AIM: Continue the soccer roundup about American players in the Bundesliga and the chief executive of Nashville's MLS club, picking up after its final sentence.

DOCUMENT SECTION:
--------------------------------------------------
Bundimericans. The Bundesliga’s official site is perhaps not an unbiased source when it comes to why the Bundesliga is a good fit for young Americans, but the point remains: it has proven to be in recent years. One of those reasons is fairly obvious:

There are several factors that make the Bundesliga more suitable for American players than Europe’s other top leagues, and one of them is purely administrative: it is easier to get hold of a work permit in Germany than in the UK, where non-EU players are required to have featured in a certain percentage of their country’s recent competitive matches to obtain an endorsement from the English FA.

I wonder if that’ll change when the Brexit fully extricates England from the EU. The British are going to have a ton less access to top European talent (in the way they currently have limited access to American talent), and while that won’t bring about an untimely death of the Premier League, of course, it could certainly help the other four of the Big Five leagues strive to surpass it in global reach.

Of course, our most well-known export to Deutschland in recent years will end his German adventure in the Summer Transfer Window. Christian Pulisic is headed to Chelsea. The style/fit is one thing Pulisic cited for being interested in the move, and how he adjusts to what many consider a higher level of play will be one of next season’s most interesting storylines.

Ayre Force One. Quick quote or two from Nashville MLS CEO Ian Ayre, though the entire article is behind a paywall that’s probably not worthwhile for somebody who’s overseas. The difference between building an MLS club versus heading a Premier League team is obviously a large one. How Ayre navigates it will write the story of the club’s early days.

Speaking of whom, a little bit on how the CEO role was diminished with the hiring of a sporting director, which partially facilitated his departure from Anfield. Ayre announced he was leaving the club no so long after that, and retired even earlier than was scheduled. The personnel on the front-office side – and what he learned about how that should be structured from his trials and tribulations at Liverpool – will be informed by his time there.
--------------------------------------------------
RECORD SET:

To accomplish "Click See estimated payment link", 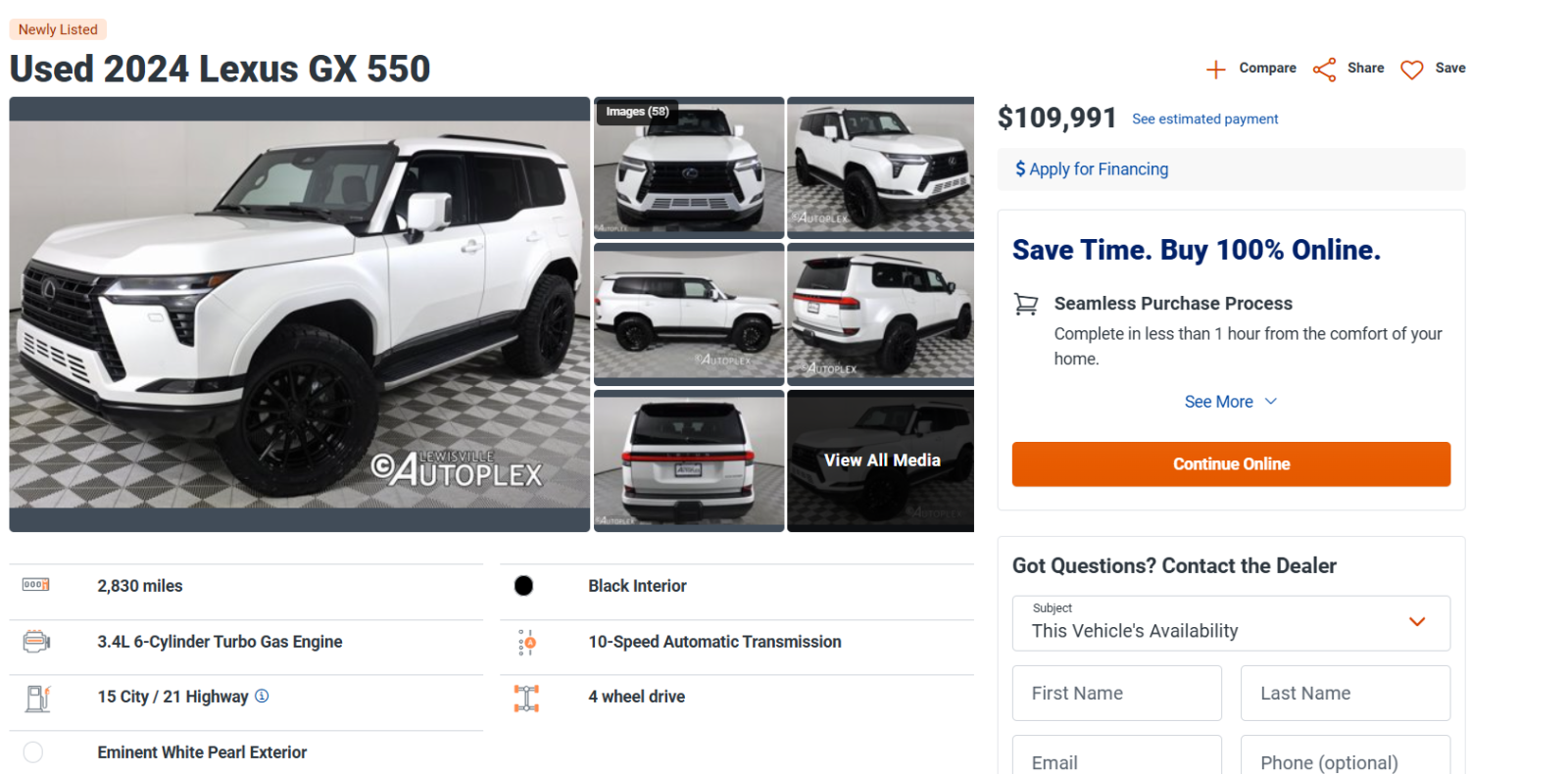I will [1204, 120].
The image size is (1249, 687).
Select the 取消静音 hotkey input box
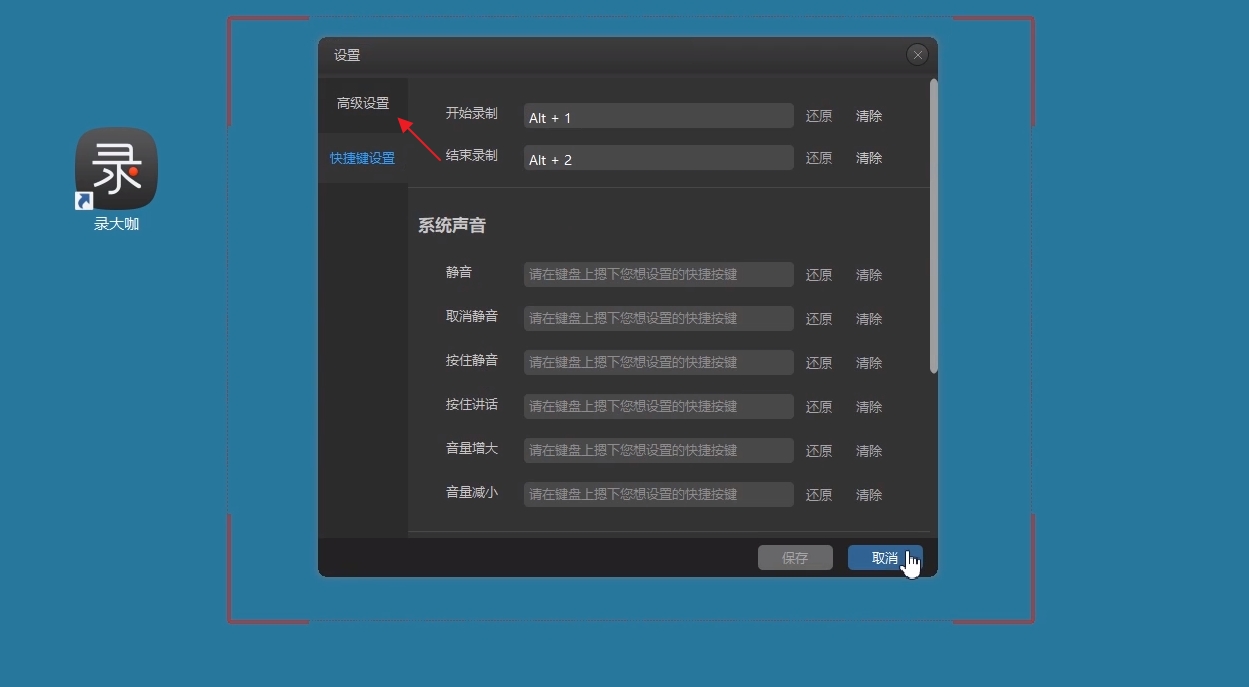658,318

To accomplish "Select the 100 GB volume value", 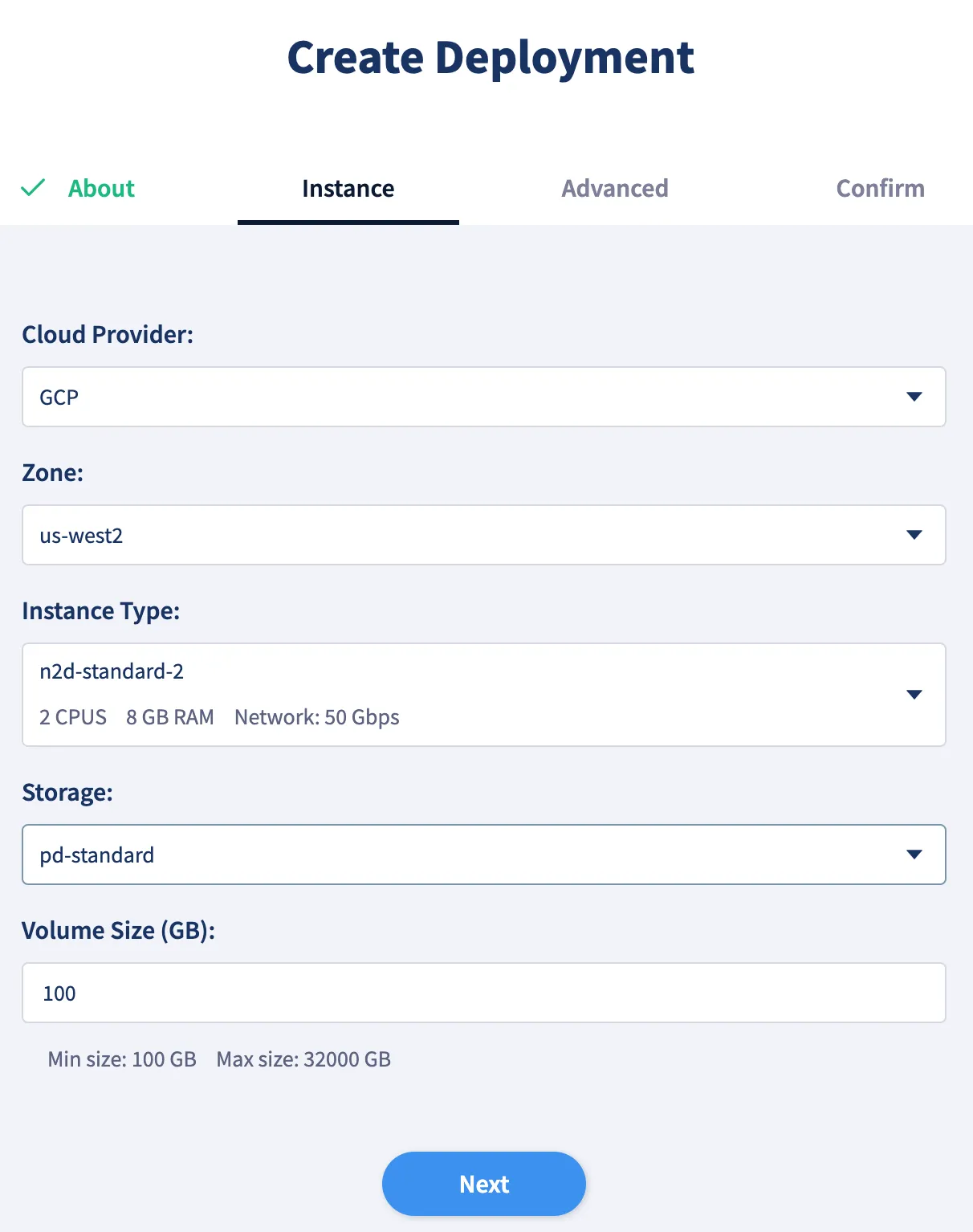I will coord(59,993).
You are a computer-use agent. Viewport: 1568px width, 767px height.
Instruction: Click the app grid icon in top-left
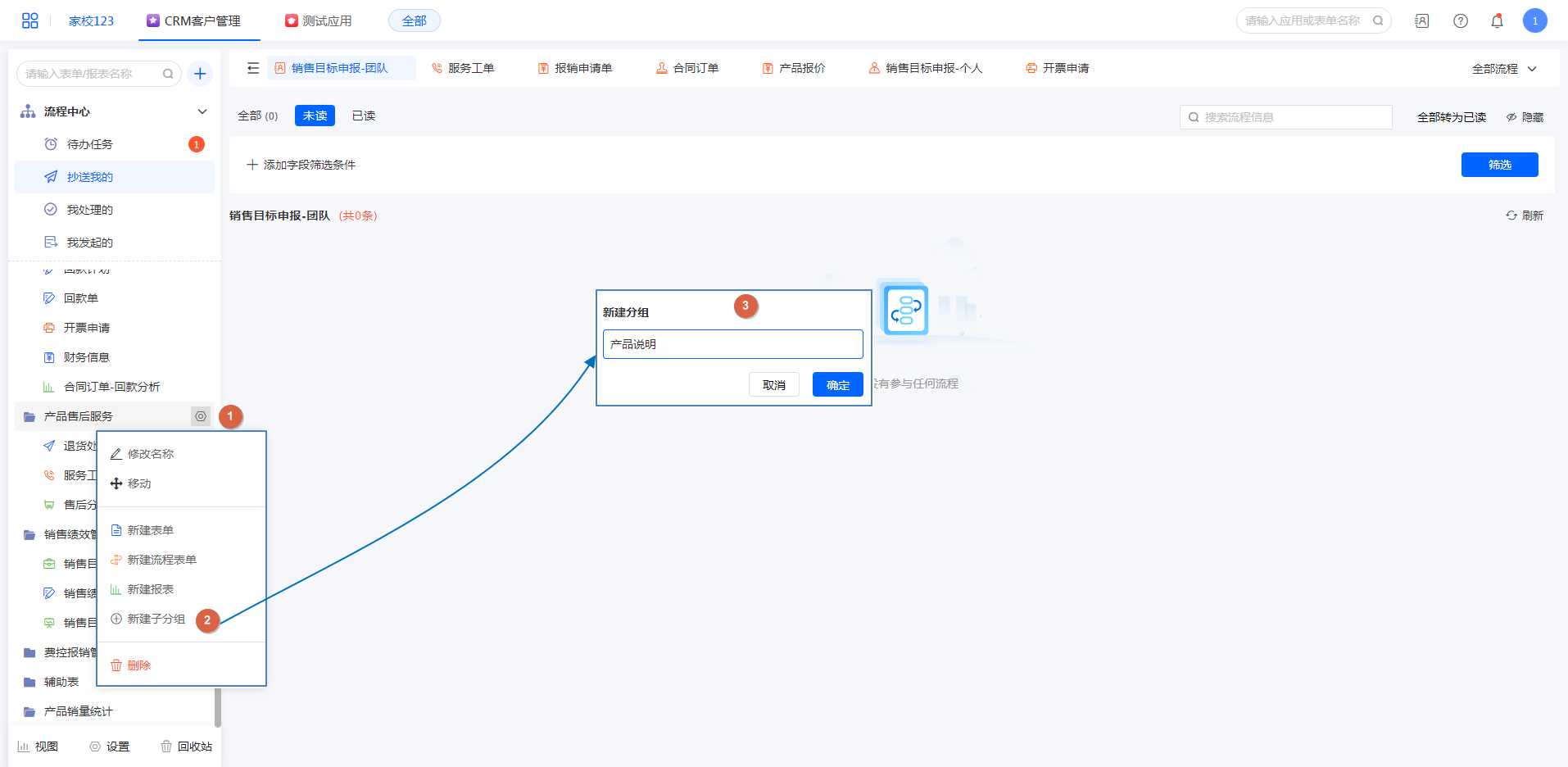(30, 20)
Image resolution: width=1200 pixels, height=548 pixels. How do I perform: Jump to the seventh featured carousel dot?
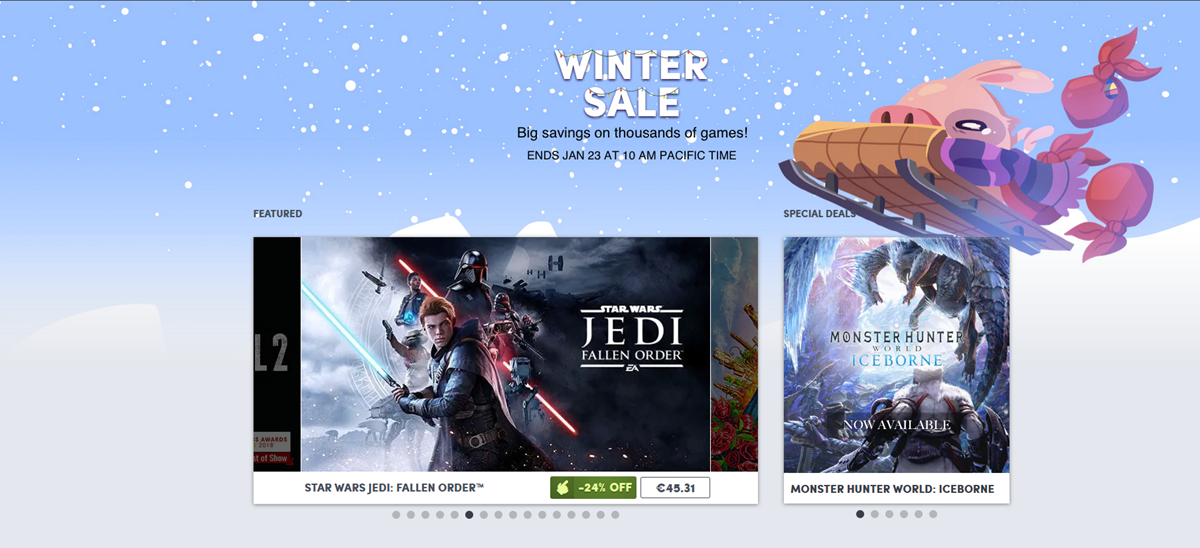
--------------------------------------------------
THE RESULT:
Personnel. MLS Multiplex covers the Cameron Lancaster signing. Speedway Soccer has its profile of the USL’s single-season goal-scoring record holder. It’s almost easy to forget how exciting a signing this was, only a couple weeks removed from its announcement.

Another signing (and one that I think was both under-heralded at the time and remains so) is Kharlton Belmar. At least from a fan perspective, seems like it made sense for Sporting KC to unload him to Nashville, to allow Swope Park to give minutes to younger kids. That’s always the intriguing tightrope walk that MLS2 sides between trying to win and trying to develop players for the first team.

What’s in the USL’s future? The league made vague hand motions toward “pyramid structure” and what that might mean in the long-term when announcing its rebrand, but this story is as definitive as I’ve seen in suggesting (from an official league source) that pro-rel is not only something they’re aware of, but actually interested in, if feasible.

Discussion of a new cup competition that would include all Championship and League One clubs to launch in 2020 has already begun, with long-term potential for promotion and relegation between the two professional divisions.

It remains vague, yes, but does demonstrate a willingness to consider in the long run. Obviously I’ve been a skeptic on the topic, but a limited scope (like between two USL divisions) beginning at a lower level is certainly a path toward a long-term future including promotion and relegation.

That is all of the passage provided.